Lemma 5.1. Let $X={\rm{Sp}}\ A$ be an affinoid $K$-space and $f_{0}, ..., f_{r}\in A$. Then $f_{0}, ..., f_{r}$ have no common zeros on $X$ if and only if $f_{0}, ..., f_{r}$ generate $A$ as the unit ideal.
Proof. If $f_{0}, ..., f_{r}$ generate $A$ as the unit ideal, assume that $f_{0}, ..., f_{r}$ have some common zero $x_{0}$ on $X$. Then for any $f\in A\backslash x_{0}$,
$$f=\sum_{i=0}^{r}a_{i}f_{i},\ a_{i}\in A,$$
but then $f(x_{0})=0$ implies that $f\in x_{0}$, which is clearly a contradiction! So $f_{0}, ..., f_{r}$ have no common zeros on $X$.

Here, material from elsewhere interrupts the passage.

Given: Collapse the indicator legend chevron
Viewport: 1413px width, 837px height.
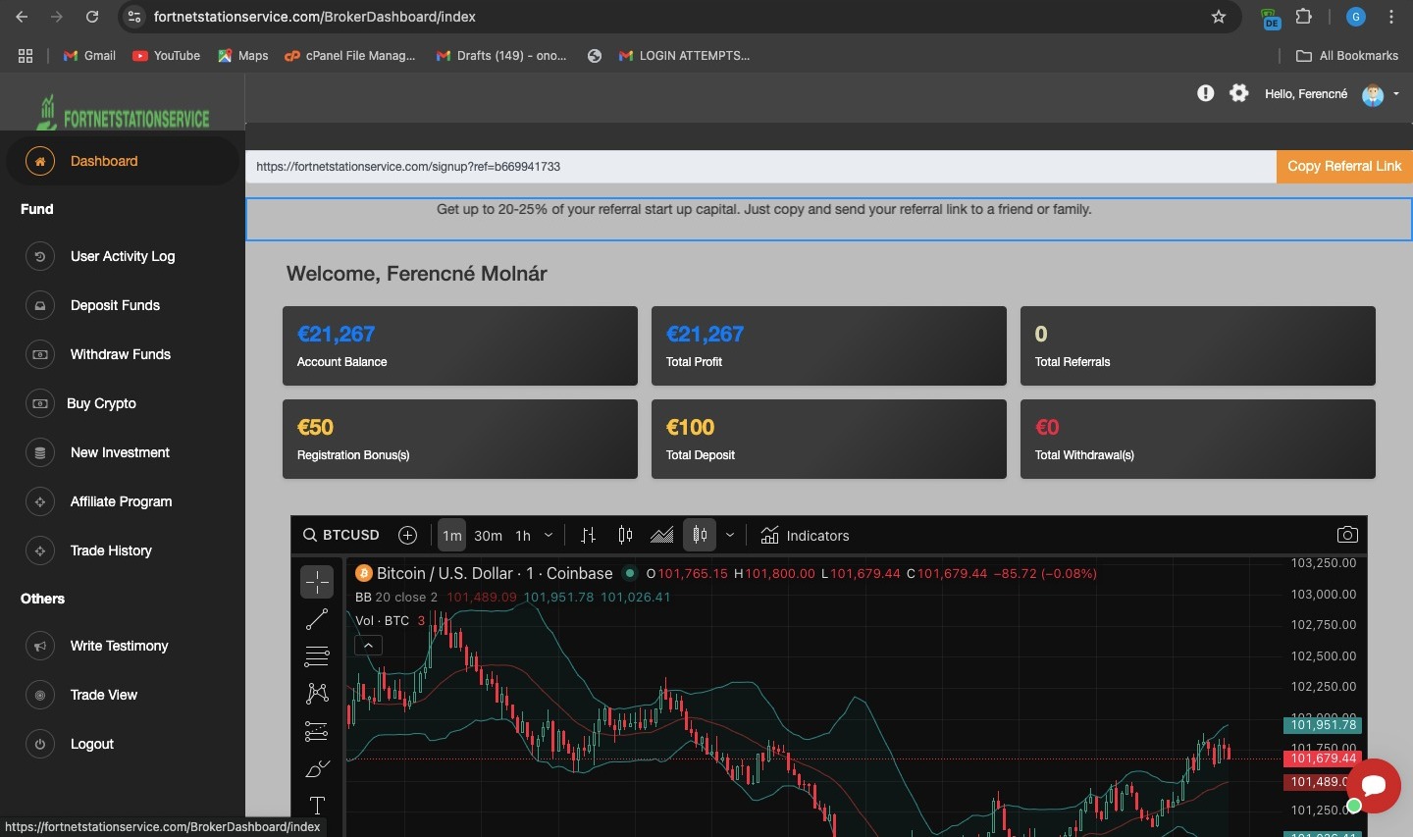Looking at the screenshot, I should coord(368,646).
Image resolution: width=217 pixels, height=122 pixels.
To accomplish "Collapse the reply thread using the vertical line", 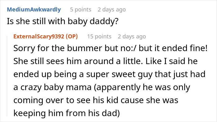I will 7,76.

Conversely, if $f_{0}, ..., f_{r}$ have no common zeros on $X$, assume that $f_{0}, ..., f_{r}$ generate an ideal $I\varsubsetneq A$. Since there exists some maximal ideal $x\in X$ such that $I\subseteq x$, we have
$$f_{0}(x)=\cdot\cdot\cdot=f_{r}(x)=0,$$
which shows that $f_{0}, ..., f_{r}$ have a common zero. So by contradiction, we conclude that $f_{0}, ..., f_{r}$ generate the unit ideal in $A$.
$\Box$
Definition 5.2. Let $X=\textrm{Sp }A$ be an affinoid $K$-space.
(1) A subset of $X$ of type $$X(f_{1}, ..., f_{r}):=\{x\in X\mid \left|f_{i}(x)\right|\leq1\}$$ for $f_{1},...,f_{r}\in A,1\leq i\leq r$ is called a Weierstrass domain in $X$.

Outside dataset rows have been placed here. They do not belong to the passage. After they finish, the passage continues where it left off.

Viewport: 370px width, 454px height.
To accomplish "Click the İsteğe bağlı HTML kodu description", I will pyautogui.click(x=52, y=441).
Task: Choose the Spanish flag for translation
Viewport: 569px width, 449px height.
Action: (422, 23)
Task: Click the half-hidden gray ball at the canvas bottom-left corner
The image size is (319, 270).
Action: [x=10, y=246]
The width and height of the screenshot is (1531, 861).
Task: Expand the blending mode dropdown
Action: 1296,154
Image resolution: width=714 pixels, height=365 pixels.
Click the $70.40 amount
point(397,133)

(2) A subset of $X$ of type $$ X(f_{1},...,f_{r},g_{1}^{-1},...,g_{s}^{-1}):=\{x\in X\mid\left|f_{i}(x)\right|\leq1, \left|g_{j}(x)\right|\geq1 \} $$ for $f_{1},...,f_{r},g_{1},...,g_{s}\in A,1\leq i\leq r,1\leq j\leq s$ is called a Laurent domain in $X$.

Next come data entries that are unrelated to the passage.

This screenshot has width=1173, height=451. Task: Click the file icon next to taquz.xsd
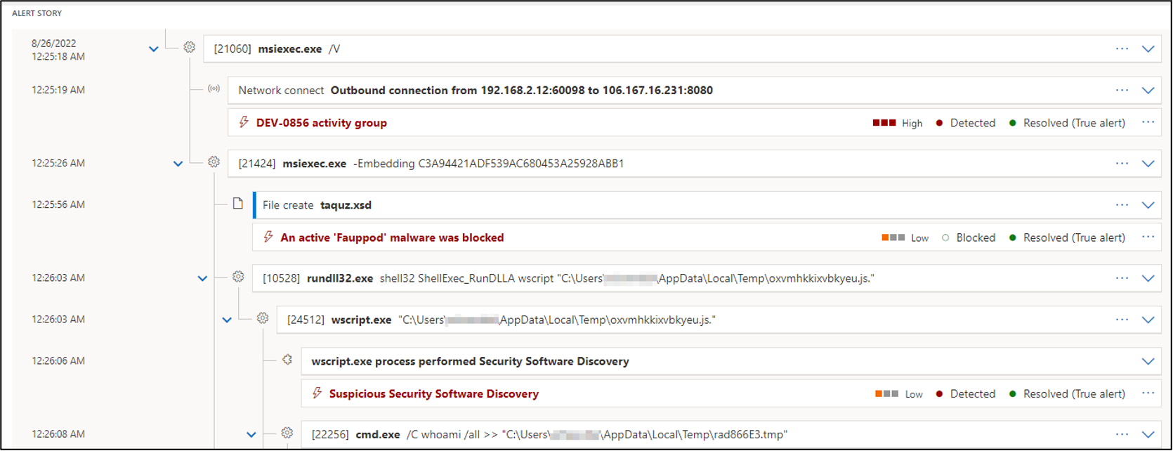coord(238,204)
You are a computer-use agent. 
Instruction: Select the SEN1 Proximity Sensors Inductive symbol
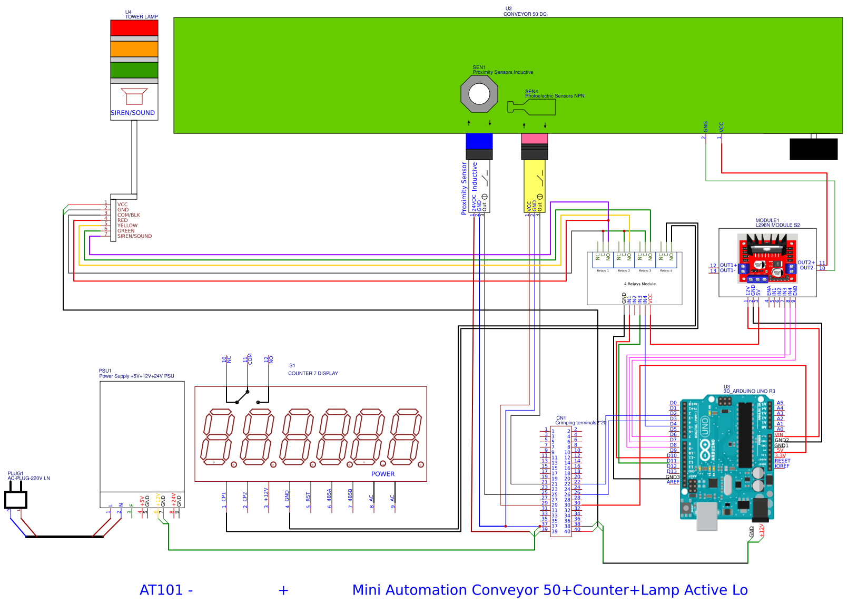coord(480,93)
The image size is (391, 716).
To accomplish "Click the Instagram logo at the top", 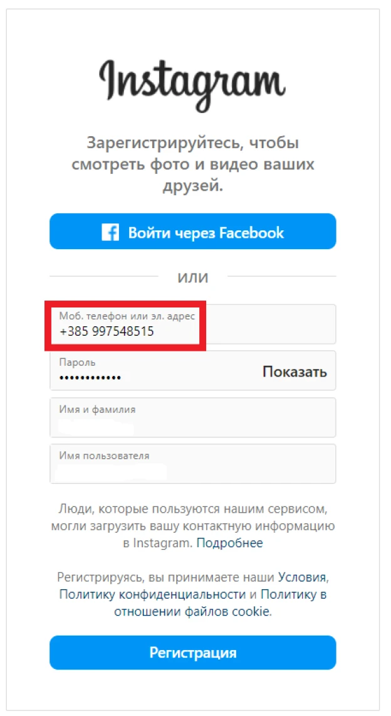I will pyautogui.click(x=192, y=85).
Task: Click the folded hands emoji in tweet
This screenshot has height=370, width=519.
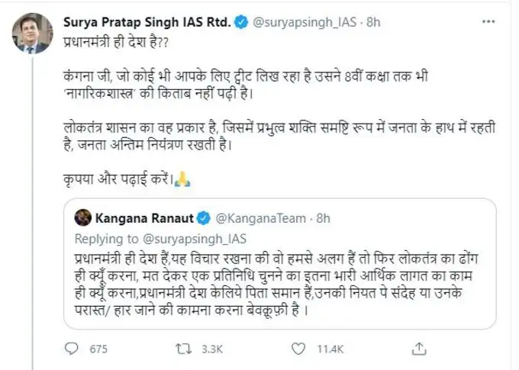Action: (182, 179)
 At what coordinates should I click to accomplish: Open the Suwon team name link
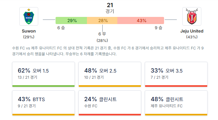(29, 31)
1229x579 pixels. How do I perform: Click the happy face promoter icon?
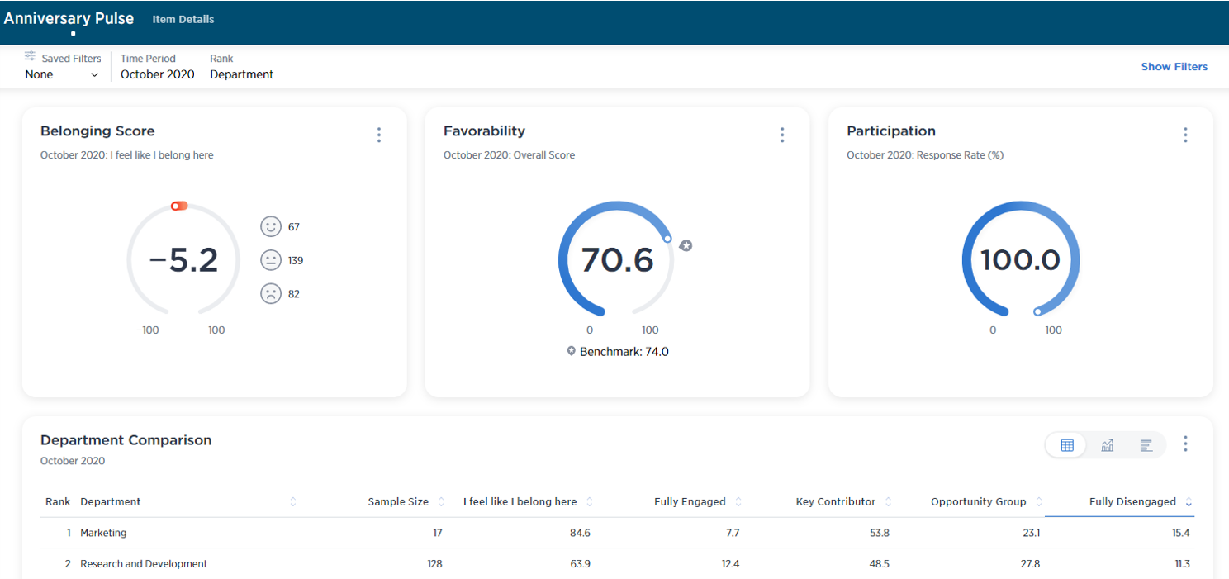click(270, 226)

(3) A subset of $X$ of type $$ X(\frac{f_{1}}{f_{0}},...,\frac{f_{r}}{f_{0}}):=\{x\in X\mid\left|f_{i}(x)\right|\leq\left|f_{0}(x)\right|\} $$ for $f_{0},...,f_{r}\in A,1\leq i\leq r$ without common zeros is called a rational domain in $X$.
Remark 5.3. The domains in Definition 5.2 are special cases of affinoid subdomains.